**INPUT DATA:**

● ● ● ● ● ● ●

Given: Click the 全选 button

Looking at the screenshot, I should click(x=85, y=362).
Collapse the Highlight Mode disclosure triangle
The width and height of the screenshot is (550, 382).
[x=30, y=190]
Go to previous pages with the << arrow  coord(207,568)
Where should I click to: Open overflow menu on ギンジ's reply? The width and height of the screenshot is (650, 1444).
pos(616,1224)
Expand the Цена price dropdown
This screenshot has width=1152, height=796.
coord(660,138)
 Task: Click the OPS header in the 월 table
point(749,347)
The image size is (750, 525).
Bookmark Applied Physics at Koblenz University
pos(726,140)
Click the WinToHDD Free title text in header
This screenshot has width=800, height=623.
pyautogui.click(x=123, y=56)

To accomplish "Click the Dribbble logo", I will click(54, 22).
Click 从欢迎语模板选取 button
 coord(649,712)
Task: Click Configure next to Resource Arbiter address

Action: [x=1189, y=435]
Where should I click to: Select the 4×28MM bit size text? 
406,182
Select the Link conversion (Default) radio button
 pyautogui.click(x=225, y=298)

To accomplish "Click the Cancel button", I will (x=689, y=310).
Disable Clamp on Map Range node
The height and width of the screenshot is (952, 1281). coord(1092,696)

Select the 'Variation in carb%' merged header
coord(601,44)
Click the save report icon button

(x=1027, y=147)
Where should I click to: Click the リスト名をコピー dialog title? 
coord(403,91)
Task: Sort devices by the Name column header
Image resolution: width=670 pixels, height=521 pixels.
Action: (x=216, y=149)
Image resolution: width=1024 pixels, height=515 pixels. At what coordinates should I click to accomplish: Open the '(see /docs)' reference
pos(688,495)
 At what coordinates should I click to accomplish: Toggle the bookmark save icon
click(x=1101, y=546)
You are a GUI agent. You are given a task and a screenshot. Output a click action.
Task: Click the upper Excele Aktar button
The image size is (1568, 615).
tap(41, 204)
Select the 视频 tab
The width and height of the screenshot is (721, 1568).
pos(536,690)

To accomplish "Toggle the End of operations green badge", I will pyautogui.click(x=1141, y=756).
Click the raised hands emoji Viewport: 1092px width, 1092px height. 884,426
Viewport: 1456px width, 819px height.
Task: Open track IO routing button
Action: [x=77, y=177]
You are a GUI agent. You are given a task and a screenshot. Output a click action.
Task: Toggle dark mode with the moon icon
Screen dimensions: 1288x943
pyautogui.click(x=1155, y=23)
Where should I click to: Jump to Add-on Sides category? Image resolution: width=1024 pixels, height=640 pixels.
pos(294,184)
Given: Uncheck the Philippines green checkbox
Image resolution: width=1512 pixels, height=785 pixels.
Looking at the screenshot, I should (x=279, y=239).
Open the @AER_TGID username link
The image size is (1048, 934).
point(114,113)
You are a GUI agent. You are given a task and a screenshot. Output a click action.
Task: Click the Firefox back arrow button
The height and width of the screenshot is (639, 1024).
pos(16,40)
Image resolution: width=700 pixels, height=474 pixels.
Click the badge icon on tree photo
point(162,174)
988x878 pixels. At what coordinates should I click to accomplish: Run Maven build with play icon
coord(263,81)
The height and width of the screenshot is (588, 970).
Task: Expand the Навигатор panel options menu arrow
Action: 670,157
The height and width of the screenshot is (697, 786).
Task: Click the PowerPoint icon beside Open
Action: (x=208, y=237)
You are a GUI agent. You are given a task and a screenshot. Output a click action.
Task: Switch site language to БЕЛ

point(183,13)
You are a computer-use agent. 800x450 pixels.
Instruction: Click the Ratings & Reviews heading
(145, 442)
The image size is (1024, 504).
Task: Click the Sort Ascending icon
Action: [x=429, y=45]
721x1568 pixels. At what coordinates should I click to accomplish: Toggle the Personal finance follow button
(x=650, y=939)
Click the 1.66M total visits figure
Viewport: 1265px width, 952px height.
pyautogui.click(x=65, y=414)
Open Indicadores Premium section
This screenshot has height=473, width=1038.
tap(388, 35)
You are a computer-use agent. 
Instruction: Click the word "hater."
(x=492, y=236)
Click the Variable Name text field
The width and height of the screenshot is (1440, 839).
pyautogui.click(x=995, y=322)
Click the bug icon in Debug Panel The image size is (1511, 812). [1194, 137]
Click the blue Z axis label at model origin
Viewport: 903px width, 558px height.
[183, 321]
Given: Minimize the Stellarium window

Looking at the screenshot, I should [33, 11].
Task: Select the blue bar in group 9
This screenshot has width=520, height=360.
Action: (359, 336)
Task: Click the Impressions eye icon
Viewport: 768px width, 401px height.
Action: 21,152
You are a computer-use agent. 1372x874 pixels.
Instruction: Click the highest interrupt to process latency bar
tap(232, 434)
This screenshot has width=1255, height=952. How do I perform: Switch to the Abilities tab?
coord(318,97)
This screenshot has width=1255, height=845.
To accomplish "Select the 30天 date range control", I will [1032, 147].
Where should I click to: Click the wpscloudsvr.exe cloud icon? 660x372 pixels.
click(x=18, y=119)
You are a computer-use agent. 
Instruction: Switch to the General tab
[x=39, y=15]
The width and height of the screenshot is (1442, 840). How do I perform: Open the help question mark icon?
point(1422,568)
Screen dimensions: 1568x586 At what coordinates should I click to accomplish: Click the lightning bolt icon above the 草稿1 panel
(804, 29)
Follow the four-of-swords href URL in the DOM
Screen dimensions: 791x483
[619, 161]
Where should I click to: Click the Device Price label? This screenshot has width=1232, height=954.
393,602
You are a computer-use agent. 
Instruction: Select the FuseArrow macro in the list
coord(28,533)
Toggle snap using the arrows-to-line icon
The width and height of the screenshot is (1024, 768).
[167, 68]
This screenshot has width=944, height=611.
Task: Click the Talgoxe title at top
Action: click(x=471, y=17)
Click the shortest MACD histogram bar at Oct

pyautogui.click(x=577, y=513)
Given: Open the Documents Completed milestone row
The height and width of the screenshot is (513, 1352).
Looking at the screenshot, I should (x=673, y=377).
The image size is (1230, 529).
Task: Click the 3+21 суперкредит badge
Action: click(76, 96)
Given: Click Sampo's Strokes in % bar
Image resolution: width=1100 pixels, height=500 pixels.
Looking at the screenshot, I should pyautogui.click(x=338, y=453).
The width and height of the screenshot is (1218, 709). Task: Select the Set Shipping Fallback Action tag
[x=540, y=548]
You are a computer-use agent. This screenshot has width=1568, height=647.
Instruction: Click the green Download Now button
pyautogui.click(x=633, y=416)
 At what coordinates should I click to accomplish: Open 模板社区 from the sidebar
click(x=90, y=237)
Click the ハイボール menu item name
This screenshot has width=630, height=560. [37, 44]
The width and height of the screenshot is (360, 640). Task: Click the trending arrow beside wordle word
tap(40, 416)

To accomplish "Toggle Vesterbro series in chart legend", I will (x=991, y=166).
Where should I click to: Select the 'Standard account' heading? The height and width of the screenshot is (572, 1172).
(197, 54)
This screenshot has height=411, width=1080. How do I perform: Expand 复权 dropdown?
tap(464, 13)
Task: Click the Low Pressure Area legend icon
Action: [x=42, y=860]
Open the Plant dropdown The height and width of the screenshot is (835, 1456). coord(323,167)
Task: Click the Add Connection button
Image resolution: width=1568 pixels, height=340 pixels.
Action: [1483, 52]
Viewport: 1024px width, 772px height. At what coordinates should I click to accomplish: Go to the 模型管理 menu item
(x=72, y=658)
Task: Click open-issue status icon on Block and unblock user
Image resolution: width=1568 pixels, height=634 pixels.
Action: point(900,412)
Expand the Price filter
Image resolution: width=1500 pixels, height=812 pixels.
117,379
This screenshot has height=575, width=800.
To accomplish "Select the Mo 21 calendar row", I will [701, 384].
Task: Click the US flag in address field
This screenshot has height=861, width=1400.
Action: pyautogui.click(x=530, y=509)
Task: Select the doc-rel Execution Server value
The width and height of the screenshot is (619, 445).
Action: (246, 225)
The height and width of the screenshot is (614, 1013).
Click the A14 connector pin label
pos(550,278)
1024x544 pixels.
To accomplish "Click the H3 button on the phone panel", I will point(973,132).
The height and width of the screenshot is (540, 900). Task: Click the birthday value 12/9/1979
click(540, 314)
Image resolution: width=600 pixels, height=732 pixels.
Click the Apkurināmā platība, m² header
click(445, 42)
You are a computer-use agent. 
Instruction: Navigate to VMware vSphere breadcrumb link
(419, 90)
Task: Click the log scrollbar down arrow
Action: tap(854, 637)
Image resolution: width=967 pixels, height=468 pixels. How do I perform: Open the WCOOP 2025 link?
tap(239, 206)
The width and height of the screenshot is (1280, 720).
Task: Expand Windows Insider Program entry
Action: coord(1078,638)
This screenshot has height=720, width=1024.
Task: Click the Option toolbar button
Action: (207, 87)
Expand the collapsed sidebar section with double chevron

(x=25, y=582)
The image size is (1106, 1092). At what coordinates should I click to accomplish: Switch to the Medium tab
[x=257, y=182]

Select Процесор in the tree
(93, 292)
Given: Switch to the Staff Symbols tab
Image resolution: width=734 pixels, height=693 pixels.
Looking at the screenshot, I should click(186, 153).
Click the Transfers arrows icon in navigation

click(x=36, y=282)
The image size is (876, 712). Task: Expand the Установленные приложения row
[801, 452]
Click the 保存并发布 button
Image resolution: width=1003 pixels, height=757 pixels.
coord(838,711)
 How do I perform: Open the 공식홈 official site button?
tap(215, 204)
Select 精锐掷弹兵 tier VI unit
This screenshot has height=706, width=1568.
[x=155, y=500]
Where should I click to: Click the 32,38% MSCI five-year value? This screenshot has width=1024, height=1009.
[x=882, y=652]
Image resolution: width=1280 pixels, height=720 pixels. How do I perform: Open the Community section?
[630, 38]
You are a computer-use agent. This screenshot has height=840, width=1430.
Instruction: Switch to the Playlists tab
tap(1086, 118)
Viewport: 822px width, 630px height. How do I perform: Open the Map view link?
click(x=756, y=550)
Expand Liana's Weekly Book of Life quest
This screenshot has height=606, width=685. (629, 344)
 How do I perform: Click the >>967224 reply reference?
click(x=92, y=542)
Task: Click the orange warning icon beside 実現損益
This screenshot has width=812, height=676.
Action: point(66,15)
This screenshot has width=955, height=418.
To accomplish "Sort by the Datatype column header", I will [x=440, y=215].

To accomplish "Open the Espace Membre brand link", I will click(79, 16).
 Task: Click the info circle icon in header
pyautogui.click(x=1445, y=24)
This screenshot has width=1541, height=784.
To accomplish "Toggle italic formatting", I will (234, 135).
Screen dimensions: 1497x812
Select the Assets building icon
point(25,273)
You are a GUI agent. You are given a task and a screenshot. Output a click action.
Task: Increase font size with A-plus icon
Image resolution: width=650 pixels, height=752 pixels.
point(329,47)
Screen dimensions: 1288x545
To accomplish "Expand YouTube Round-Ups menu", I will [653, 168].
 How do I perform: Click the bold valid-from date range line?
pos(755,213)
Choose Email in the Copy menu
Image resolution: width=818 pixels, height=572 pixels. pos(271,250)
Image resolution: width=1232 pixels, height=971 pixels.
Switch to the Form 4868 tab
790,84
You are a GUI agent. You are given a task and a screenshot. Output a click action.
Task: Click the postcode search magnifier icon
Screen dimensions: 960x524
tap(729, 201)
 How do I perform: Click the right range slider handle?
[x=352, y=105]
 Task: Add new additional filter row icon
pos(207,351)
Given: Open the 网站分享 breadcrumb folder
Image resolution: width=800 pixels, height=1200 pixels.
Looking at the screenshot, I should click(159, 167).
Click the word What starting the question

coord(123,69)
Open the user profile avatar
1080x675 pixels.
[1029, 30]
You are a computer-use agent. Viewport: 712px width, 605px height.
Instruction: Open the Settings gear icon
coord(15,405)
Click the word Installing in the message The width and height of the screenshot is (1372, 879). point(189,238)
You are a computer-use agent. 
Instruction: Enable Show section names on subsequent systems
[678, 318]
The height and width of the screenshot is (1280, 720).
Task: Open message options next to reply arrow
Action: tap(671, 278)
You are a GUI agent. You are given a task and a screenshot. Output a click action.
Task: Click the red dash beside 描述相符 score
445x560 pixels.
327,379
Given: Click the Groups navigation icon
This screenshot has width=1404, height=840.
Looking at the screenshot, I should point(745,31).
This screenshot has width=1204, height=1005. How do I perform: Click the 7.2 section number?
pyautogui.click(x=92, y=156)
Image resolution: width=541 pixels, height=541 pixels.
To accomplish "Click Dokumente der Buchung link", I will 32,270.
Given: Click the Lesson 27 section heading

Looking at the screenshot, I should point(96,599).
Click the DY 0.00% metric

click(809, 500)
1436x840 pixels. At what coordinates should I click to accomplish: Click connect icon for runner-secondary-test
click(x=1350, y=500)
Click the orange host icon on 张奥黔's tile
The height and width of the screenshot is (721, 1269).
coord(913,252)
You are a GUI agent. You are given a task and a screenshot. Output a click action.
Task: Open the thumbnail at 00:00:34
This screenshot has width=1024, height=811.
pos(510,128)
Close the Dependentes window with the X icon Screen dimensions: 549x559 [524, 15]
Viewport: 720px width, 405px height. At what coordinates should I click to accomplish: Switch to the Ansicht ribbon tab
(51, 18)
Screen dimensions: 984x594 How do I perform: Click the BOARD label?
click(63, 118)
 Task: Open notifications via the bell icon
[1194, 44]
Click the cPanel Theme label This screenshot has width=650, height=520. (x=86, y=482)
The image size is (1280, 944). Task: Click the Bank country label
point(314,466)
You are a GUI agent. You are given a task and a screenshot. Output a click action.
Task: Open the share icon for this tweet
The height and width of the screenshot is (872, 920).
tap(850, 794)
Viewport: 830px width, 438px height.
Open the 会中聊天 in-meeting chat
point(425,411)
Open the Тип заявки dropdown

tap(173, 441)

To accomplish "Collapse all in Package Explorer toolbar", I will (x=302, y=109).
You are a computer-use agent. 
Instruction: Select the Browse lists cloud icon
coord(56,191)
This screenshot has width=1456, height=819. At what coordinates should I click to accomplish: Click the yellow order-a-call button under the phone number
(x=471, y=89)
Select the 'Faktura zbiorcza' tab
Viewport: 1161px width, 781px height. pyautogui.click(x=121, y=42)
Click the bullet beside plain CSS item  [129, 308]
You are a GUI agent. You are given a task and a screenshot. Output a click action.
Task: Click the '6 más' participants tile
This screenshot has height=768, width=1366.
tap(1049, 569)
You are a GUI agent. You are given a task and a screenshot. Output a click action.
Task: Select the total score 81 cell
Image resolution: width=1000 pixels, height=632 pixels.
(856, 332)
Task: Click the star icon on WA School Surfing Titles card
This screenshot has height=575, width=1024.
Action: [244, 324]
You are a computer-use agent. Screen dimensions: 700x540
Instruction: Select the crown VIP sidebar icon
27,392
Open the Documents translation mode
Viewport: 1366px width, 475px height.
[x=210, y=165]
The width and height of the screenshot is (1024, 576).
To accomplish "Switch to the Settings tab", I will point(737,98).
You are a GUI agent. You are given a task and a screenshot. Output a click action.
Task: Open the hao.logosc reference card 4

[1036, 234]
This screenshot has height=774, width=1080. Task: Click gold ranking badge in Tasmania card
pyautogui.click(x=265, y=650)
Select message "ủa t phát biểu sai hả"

● ● ● ● ● ● ●

**ASSIGNMENT:** Only the number is wanted: how many lines in the data include the word "score"?

**WRITTEN RESPONSE:** 2